The Nootka Fine Arts Program incorporates drama, music, visual arts and dance to supplement learning for students in the K-7 group, better equipping them with skills needed to succeed in secondary school.

Its aim is to strengthen critical thinking skills, boost social collaboration and to encourage curiosity about the world by inspiring artistic creativity in the four disciplines.

Kerri Wallin, Principal at Nootka Elementary, says the benefits of a fine arts education are far-reaching.

“We know that music education at an early age is extremely beneficial to brain development, and this kind of outside-of-the-box learning is great for these students who will be eventually working, especially in the arts field,” she said.

The program, offered exclusively to Vancouver students, augments the standard curriculum while allotting a third of the week to fine arts lessons. Nootka Elementary offers 450 spots, admitting students based on an annual lottery. While there are no entry requirements, the program encourages children who are self-motivated and are able to work well with others.

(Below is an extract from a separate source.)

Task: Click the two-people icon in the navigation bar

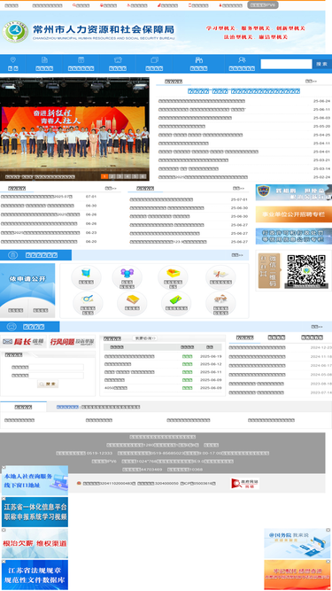Action: click(242, 60)
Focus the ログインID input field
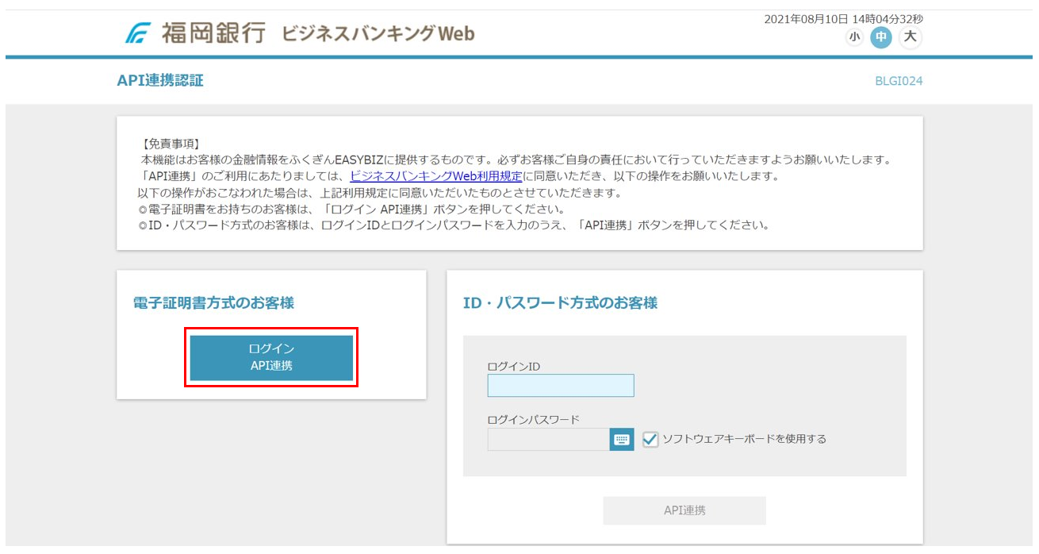 pyautogui.click(x=561, y=386)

“At the end of the day, kids with all learning needs experience a boost in self-esteem and confidence, because the arts help them to show off their talents and cultivate these skills,” Walling said.

However, staffing and funding issues threaten programs such as Nootka Fine Arts.

“It’s definitely a heavy teaching assignment, because instructors need to get through their core curriculum, but also get enough time for the arts,” Wallin said.

Scott Goble, a researcher in curriculum at the University of B.C.’s Faculty of Education, said that recent arts budget cuts are a detriment to these educational programs.

“It’s been looking a little better in the last couple of weeks, but unfortunately, it’s threatening our research on the importance of these programs too,” he said.

According to Wallin, equipping elementary school children with a fine arts background gives students an advantage in a cosmopolitan setting.

“Vancouver is a very cultured place, with many families invested in the arts. Let’s face it, we’re going to have a lot of employment opportunities in these areas,” she said.